On Wed, Jul 15, 2020 at 02:25:14PM +0200, Andrea Bolognani wrote:
On Wed, 2020-07-15 at 11:00 +0100, Daniel P. Berrangé wrote:
> On Fri, Jul 10, 2020 at 07:21:47PM +0200, Andrea Bolognani wrote:
> > Just a couple of comments about the UI: would it make sense to use
> > something like
> >
> > qemu+ssh://host/system?tunnelcmd=virt-tunnel
> >
> > instead? virt-nc could be seen as a bit of a misnomer, considering
> > that (by design) it doesn't do nearly as much as the actual netcat
> > does; as for the 'proxy' argument, I'm afraid it might lead people
> > to believe it's used for HTTP proxying or some other form of
> > proxying *between the client and the host*, whereas it's really
> > something that only affects operations on the host itself - not to
> > mention that we also have a virtproxyd now, further increasing the
> > potential for confusion...
>
> I chose proxy not tunnel, because SSH is providing the tunnel here.

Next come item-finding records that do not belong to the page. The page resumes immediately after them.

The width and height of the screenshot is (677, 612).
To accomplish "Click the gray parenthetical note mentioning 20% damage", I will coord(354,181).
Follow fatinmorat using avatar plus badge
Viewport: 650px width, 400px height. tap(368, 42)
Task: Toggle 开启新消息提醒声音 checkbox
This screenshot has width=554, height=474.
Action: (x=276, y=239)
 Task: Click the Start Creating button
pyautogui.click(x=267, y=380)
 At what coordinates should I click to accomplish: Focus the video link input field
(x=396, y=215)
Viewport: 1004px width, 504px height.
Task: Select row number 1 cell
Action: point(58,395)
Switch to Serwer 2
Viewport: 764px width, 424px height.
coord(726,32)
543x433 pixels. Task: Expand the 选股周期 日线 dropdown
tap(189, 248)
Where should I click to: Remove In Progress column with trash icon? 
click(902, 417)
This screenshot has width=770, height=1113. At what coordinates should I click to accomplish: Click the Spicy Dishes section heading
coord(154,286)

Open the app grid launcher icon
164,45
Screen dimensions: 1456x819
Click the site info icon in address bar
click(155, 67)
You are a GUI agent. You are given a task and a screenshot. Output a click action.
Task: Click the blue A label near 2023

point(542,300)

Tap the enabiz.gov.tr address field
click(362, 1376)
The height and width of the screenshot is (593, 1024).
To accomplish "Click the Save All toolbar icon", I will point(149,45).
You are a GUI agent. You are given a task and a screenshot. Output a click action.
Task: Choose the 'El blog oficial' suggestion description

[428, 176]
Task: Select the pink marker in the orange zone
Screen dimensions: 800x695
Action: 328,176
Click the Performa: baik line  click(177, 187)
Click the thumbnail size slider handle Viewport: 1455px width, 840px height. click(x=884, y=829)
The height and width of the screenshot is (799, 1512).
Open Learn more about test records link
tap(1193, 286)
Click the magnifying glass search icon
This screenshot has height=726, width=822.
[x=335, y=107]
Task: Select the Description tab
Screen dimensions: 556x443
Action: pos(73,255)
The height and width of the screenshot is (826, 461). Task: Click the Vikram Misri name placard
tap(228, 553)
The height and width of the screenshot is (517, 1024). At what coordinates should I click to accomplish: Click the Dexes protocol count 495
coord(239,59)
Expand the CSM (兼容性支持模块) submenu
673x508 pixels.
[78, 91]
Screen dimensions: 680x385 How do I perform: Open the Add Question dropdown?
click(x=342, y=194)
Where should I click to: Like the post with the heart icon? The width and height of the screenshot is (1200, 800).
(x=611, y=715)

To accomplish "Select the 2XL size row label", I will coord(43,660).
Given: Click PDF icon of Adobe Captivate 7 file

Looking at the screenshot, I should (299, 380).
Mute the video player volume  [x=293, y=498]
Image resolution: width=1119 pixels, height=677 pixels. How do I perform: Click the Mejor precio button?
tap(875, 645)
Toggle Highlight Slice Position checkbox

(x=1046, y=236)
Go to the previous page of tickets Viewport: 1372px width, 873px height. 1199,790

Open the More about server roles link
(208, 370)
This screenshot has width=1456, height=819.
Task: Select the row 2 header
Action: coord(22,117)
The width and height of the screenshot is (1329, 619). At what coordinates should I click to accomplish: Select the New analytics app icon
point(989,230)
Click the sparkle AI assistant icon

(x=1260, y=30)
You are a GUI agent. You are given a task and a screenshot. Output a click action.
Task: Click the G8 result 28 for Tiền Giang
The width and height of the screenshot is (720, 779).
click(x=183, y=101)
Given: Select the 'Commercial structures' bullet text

> virt-nc is a proxy linking the tunnel to the daemon. virtproxyd is
> conceptually similar, again linking a libvirt client to the real
> daemon.
Mh, that makes sense but I'm still wary of using "proxy" due to the
potential for confusion, since in this case the proxy is on the
opposite side of the connection than one would probably expect it
to be. Something like "remoteproxy" or "serverproxy", perhaps?
I don't think there's really any problem of confusion here unless
someone doesn't read the docs at all, in which case they won't
even know about this parameter. So I don't think using a more
verbose term is any benefit.
> I probably shouldn't mention "virt-nc" by name in the URI and instead
> have "proxy=netcat" vs "proxy=native", as users don't get to
choose
> the actual binary here - they are providing an enum string, which
> gets mapped to the desired binary.
Yeah, that's much better.
Going back to the name of the command itself, since it's an internal
implementation details, and as such it's not intended to be invoked
by users and accordingly we're installing it under $(libexecdir)
along with existing helpers, what about following the established
naming convention and calling it 'libvirt_proxyhelper'?
Installing it to libexecdir is actually a mistake in this version. It
needs to be installed into bindir, as it must be present in $PATH.